The World Health Organization’s director general met Tuesday with Egyptian President Abdel Fattah El-Sisi, who agreed to facilitate a delivery of health and humanitarian supplies through the country’s border crossing into Gaza, provided Israel allows safe passage.

The WHO said in a statement: “They have exhausted the supplies WHO pre-positioned before the escalation. The life-saving health response is now dependent on getting new supplies and fuel to health care facilities as fast as possible.”   

Mesleh, the mother, said about 70 people were inside the building she lives in at the time of the attack.

“My other son is wounded, and my daughter is, as well,” she said. “They are all in the hospital.”

Much of the medical staff has not left the hospital for days, working around the clock to treat the wounded, like Mesleh’s children. With ambulances and nearby buildings coming under aerial attack, emergency staff members said accessing services was becoming a gamble for patients.

“He is a martyr, by the will of God, he is a martyr,” said Hamza’s father, Mohamed Mesleh, who then helped lift his son’s body into an ambulance. 

It arrived at Al-Shifa Hospital, where babies and their mothers sat on the crowded floor, waiting for their loved ones to be treated.

Wounded people wait for treatment in the overcrowded emergency ward of Al-Shifa hospital in Gaza.
Wounded people wait for treatment in the overcrowded emergency ward of Al-Shifa Hospital in Gaza on Wednesday.Mohammed Abed / AFP - Getty Images

At area clinics, like the makeshift Doctors Without Borders clinic in Gaza City, emergency doctors treated dozens of victims all day long.

“Two days ago, we had a young patient, about 8 or 9 years old, who was in the vicinity of an aerial strike,” Dr. Justin Dalby said. “He sustained severe burns across the face, the chest and upper arms on both sides of his body.”

He said the boy had nowhere to go after an airstrike flattened his building.

Patients’ recoveries could take months, he said, with rampant risks of infection and no clean water.

Leo Cans, the head of mission for Doctors Without Borders in Palestinian Territories, which provided medical aid and surgical teams at Gaza hospitals, said: “One of the hospitals we support was hit by an airstrike and damaged.

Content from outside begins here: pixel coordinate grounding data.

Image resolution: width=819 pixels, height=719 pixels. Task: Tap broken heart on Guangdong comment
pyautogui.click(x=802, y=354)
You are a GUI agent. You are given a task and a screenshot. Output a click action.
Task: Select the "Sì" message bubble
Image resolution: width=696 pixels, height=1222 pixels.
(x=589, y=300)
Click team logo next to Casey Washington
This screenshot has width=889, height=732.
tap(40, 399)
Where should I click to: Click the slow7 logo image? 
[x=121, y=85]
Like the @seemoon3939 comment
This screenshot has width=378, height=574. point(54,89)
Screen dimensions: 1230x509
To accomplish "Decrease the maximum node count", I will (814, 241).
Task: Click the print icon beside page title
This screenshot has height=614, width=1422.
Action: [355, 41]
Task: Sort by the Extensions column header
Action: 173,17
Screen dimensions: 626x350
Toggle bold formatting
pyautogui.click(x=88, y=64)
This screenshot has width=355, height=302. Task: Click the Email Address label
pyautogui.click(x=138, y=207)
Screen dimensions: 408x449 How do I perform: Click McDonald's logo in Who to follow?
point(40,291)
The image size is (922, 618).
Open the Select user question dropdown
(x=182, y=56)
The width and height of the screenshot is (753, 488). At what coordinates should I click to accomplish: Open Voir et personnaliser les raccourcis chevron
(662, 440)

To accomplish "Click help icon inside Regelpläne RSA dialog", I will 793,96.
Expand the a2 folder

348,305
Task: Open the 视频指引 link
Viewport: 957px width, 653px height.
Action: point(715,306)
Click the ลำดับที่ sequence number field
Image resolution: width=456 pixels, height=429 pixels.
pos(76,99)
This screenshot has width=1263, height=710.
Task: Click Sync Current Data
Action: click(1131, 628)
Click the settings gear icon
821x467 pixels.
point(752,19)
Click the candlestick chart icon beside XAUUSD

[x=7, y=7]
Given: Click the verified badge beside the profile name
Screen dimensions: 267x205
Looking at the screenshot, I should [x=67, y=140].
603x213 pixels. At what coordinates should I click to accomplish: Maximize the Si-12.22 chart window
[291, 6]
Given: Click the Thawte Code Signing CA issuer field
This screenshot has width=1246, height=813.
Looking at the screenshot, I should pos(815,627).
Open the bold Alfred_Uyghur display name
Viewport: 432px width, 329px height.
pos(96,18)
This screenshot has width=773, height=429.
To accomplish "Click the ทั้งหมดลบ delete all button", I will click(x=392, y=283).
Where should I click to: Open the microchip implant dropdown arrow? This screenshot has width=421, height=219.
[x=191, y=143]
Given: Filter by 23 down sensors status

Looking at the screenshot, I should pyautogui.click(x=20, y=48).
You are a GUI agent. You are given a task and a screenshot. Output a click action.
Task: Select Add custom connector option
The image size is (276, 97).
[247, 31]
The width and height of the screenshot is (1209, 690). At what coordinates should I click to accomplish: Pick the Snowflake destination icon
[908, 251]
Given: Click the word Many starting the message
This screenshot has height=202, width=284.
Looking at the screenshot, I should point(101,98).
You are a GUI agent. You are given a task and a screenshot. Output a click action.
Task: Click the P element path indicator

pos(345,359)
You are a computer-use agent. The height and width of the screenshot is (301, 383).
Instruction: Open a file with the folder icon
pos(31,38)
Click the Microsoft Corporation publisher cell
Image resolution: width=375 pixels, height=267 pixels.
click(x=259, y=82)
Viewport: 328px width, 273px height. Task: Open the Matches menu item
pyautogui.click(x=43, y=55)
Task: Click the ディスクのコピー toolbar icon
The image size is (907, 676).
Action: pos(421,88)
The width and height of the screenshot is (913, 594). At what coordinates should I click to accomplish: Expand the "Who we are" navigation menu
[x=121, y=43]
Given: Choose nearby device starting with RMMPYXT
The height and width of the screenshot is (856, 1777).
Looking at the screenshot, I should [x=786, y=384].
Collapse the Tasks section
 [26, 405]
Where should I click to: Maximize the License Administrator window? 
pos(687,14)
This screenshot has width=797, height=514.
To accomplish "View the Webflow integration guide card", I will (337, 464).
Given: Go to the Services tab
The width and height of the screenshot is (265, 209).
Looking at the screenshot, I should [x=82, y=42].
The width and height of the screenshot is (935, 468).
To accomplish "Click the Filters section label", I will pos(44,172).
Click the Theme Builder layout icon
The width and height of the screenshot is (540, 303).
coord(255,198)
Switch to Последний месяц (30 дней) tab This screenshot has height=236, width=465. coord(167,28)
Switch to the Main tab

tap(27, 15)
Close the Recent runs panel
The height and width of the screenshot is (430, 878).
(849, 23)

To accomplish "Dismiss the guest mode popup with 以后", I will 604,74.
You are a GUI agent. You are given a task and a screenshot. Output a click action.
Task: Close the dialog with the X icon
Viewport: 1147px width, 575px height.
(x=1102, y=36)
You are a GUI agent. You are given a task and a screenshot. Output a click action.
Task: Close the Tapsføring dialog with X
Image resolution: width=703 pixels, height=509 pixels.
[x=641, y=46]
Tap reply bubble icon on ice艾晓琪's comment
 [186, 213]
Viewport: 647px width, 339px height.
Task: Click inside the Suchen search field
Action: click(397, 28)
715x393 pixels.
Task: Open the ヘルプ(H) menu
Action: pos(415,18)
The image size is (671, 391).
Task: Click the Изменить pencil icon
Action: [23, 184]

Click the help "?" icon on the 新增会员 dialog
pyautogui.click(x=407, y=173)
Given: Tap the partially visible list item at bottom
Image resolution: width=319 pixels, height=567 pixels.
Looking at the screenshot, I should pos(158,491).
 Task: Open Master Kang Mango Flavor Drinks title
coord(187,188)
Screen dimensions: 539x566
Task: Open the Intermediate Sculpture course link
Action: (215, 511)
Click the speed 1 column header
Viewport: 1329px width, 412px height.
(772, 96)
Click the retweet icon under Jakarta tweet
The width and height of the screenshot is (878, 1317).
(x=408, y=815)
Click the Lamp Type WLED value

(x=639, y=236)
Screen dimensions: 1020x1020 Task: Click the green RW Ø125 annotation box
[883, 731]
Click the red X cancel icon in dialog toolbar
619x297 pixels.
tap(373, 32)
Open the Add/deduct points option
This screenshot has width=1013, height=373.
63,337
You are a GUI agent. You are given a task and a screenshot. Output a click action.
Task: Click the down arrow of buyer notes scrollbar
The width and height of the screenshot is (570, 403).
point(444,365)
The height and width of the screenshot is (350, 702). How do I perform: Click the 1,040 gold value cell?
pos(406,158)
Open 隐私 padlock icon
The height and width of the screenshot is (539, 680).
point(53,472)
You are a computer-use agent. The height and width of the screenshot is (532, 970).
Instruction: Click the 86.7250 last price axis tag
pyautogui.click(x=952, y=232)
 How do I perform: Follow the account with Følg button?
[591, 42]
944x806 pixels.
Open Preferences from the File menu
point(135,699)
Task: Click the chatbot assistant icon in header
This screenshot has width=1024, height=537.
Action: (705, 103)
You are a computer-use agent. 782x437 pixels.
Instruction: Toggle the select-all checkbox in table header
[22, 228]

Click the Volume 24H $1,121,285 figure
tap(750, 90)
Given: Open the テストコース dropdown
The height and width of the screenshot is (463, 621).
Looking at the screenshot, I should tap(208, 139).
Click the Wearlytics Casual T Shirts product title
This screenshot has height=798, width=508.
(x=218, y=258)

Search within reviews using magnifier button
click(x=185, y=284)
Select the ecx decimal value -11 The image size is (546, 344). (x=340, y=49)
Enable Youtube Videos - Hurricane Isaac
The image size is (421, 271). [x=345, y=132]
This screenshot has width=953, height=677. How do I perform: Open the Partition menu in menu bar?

Another airstrike destroyed an ambulance carrying the wounded, right in front of the hospital where we work.”

The Gaza City clinic opened Sunday, and doctors like Dalby were performing highly complicated operations under some of the worst conditions they had ever seen, they said.

While patients try to recover in previously unfathomable conditions, their loved ones are finding that their own roads to recovery are also just beginning.

“We don’t know where to go now. Our homes are destroyed, and there is no shelter in which we can stay. We have no involvement in Hamas, Fatah or any other organization,” said Mesleh, the mother, referring to the Palestinian authorities in Gaza and the West Bank. “Suddenly, the building fell on my head and my children’s heads.”